The Court concluded that the plan was not so broad as to preclude ratification. The Court rejected plaintiffs’ attempt to analogize the plan to the equity incentive plan that was reviewed under entire fairness in Calma v. Templeton, in which the Court had concluded that the stockholders’ adoption of the “broad parameters” of a plan that covered multiple beneficiaries and had no specific limits on the magnitude of awards to non-employee directors was insufficient to ratify subsequent grants to the non-employee directors. Rather, the Court determined that the fact that the plan was a company-wide “omnibus stock plan,” as opposed to a director-specific plan, was not dispositive. Analogizing to the Court’s decision in In re 3COM Shareholders Litigation, the Court determined that the “key point is the specific focus on the limit or limits imposed on awards to various beneficiaries of the plan.” The Court found that the board, in seeking stockholder approval of the plan, had not sought a “blank check” on awards to directors; instead, the stockholders were advised when approving the plan of the maximum number of shares of each type of award available, limits pertaining to non-employee and executive directors, and the magnitude of the potential awards board members could make to themselves when approving the plan.

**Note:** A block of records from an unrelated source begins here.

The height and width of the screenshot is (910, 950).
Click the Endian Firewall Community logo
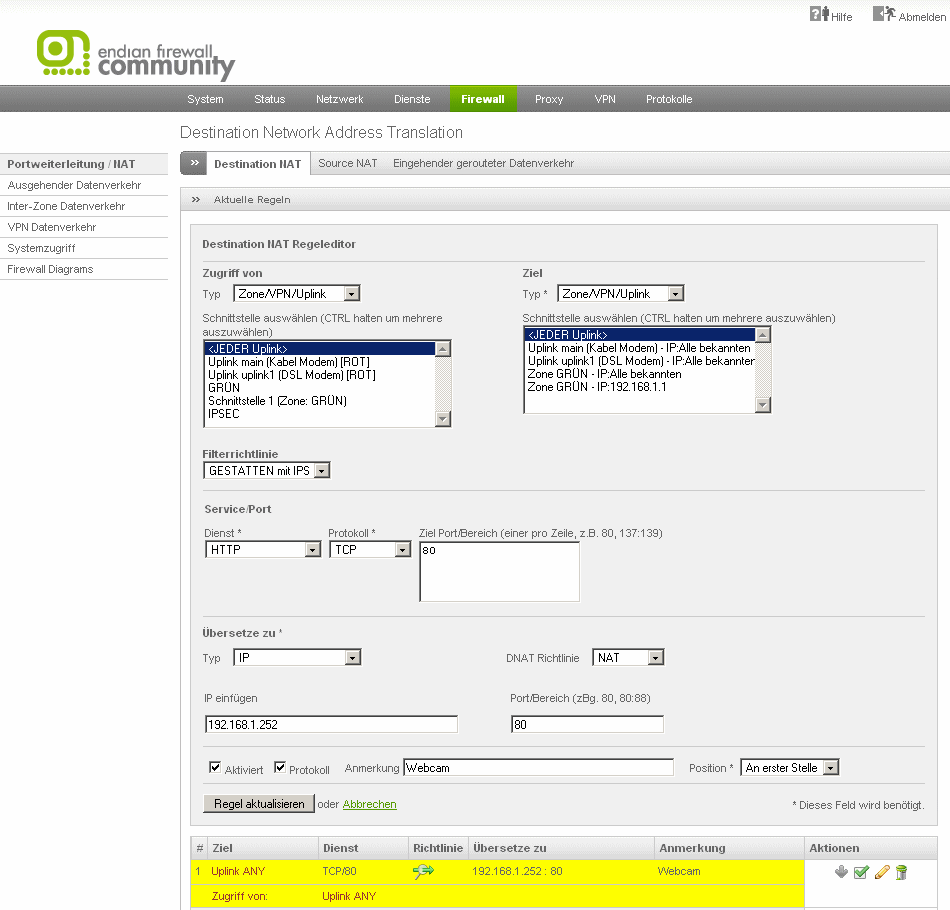[x=136, y=56]

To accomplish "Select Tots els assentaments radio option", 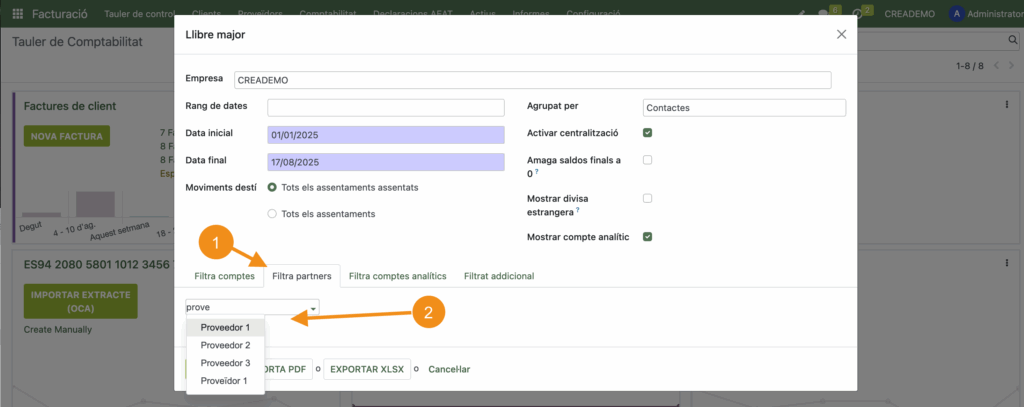I will click(x=273, y=213).
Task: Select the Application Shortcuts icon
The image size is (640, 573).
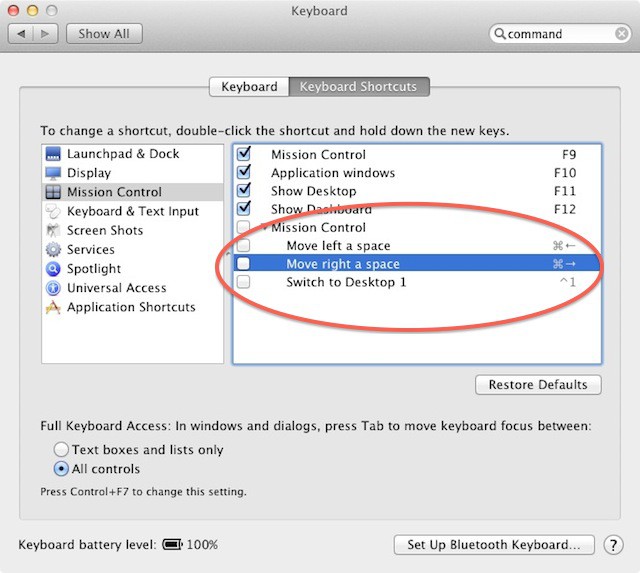Action: point(54,307)
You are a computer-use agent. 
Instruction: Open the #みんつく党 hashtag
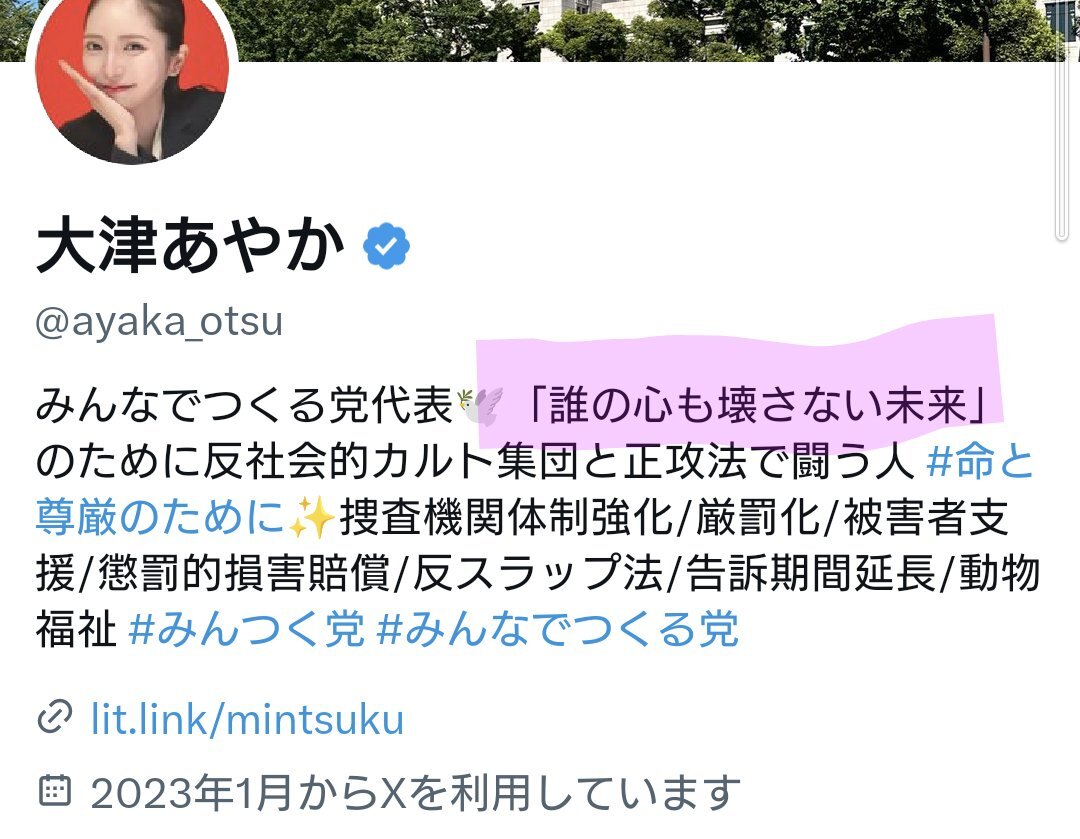click(x=247, y=629)
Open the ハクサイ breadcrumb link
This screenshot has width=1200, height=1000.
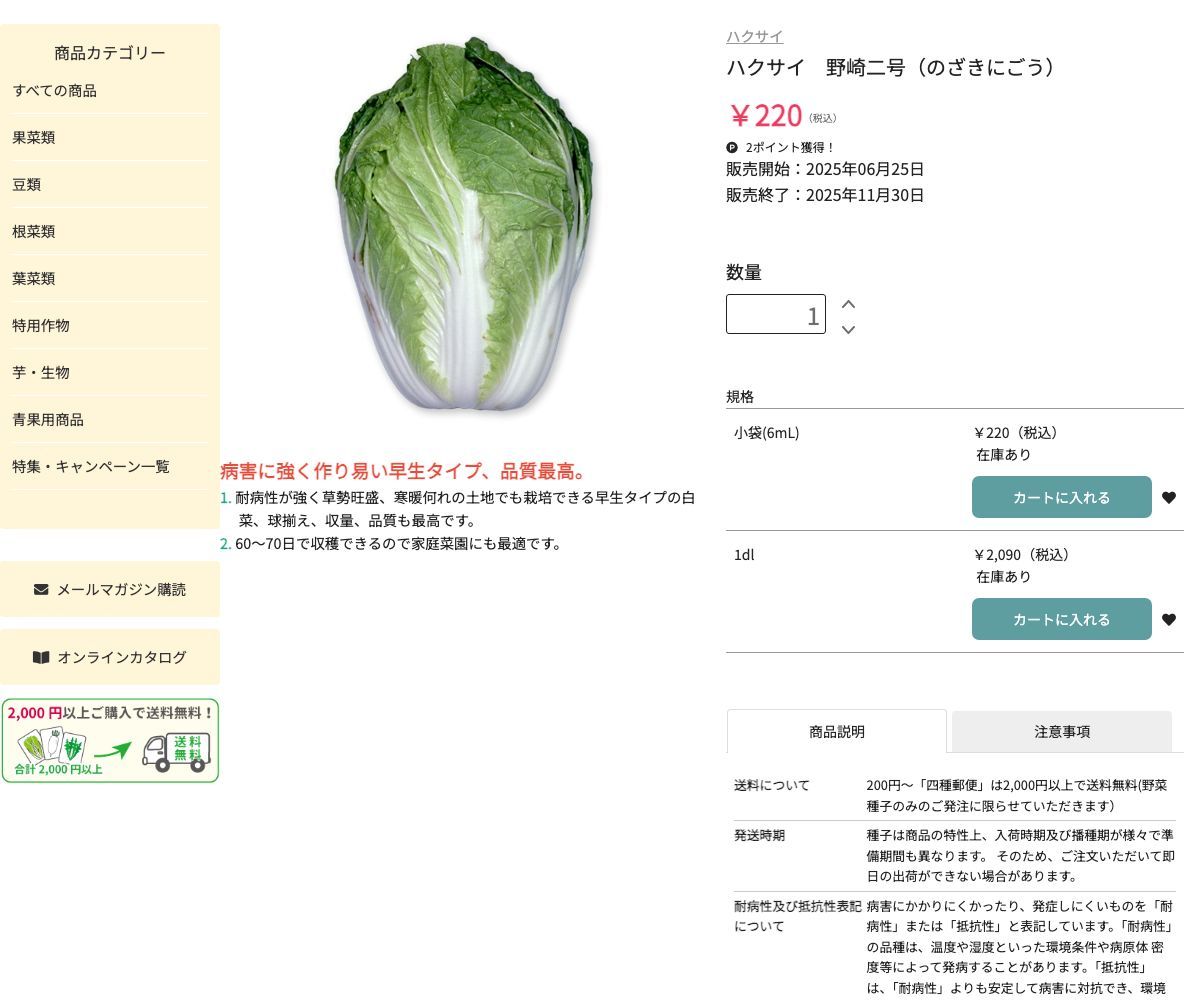(x=754, y=37)
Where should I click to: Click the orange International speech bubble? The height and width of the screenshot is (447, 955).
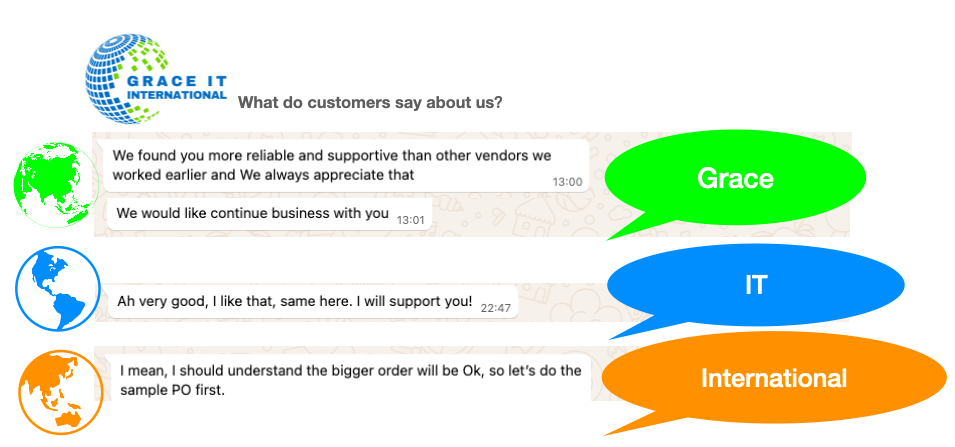[x=773, y=379]
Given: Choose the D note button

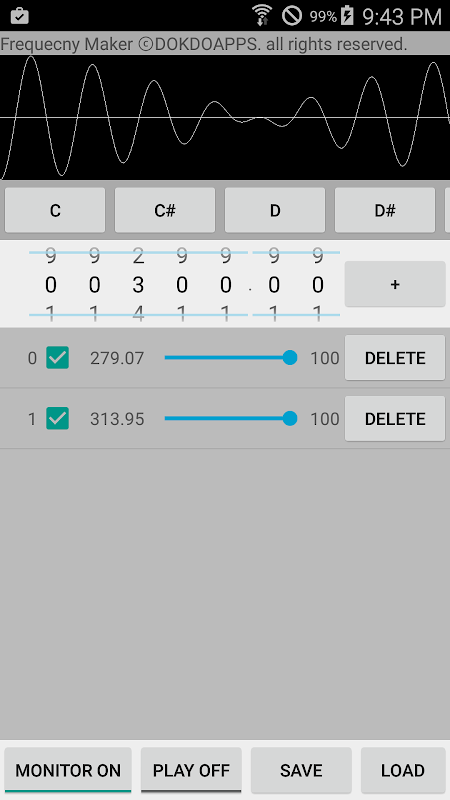Looking at the screenshot, I should 275,210.
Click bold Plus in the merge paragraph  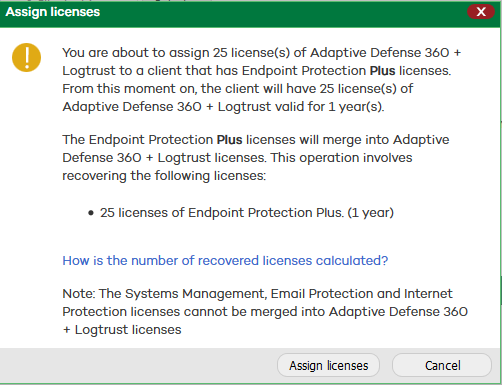pyautogui.click(x=229, y=140)
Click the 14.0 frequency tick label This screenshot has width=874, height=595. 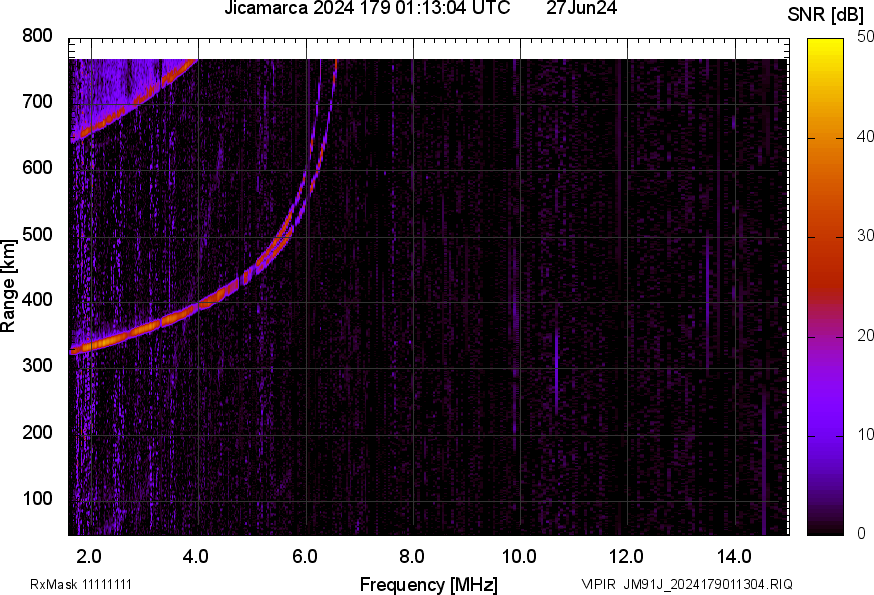(734, 555)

As the grants to the non-employee directors were made within the confines of the specific limits indicated by the stockholder-approved plan, the board’s decision to make the grants was reviewable only for waste, which plaintiffs had not pled. Accordingly, the Court dismissed plaintiffs’ claims challenging the non-employee director grants.
The Court separately rejected plaintiffs’ disclosure-based claims, holding that demand on the board was not excused in respect of the specific grants of equity compensation to the executive officer defendants in the absence of facts indicating that the executive officers would not have supported the awards to non-employee directors had their own awards not been approved and because the votes of the executive officers were not required for approval of the plan.
The Court’s decision has been appealed to the Delaware Supreme Court.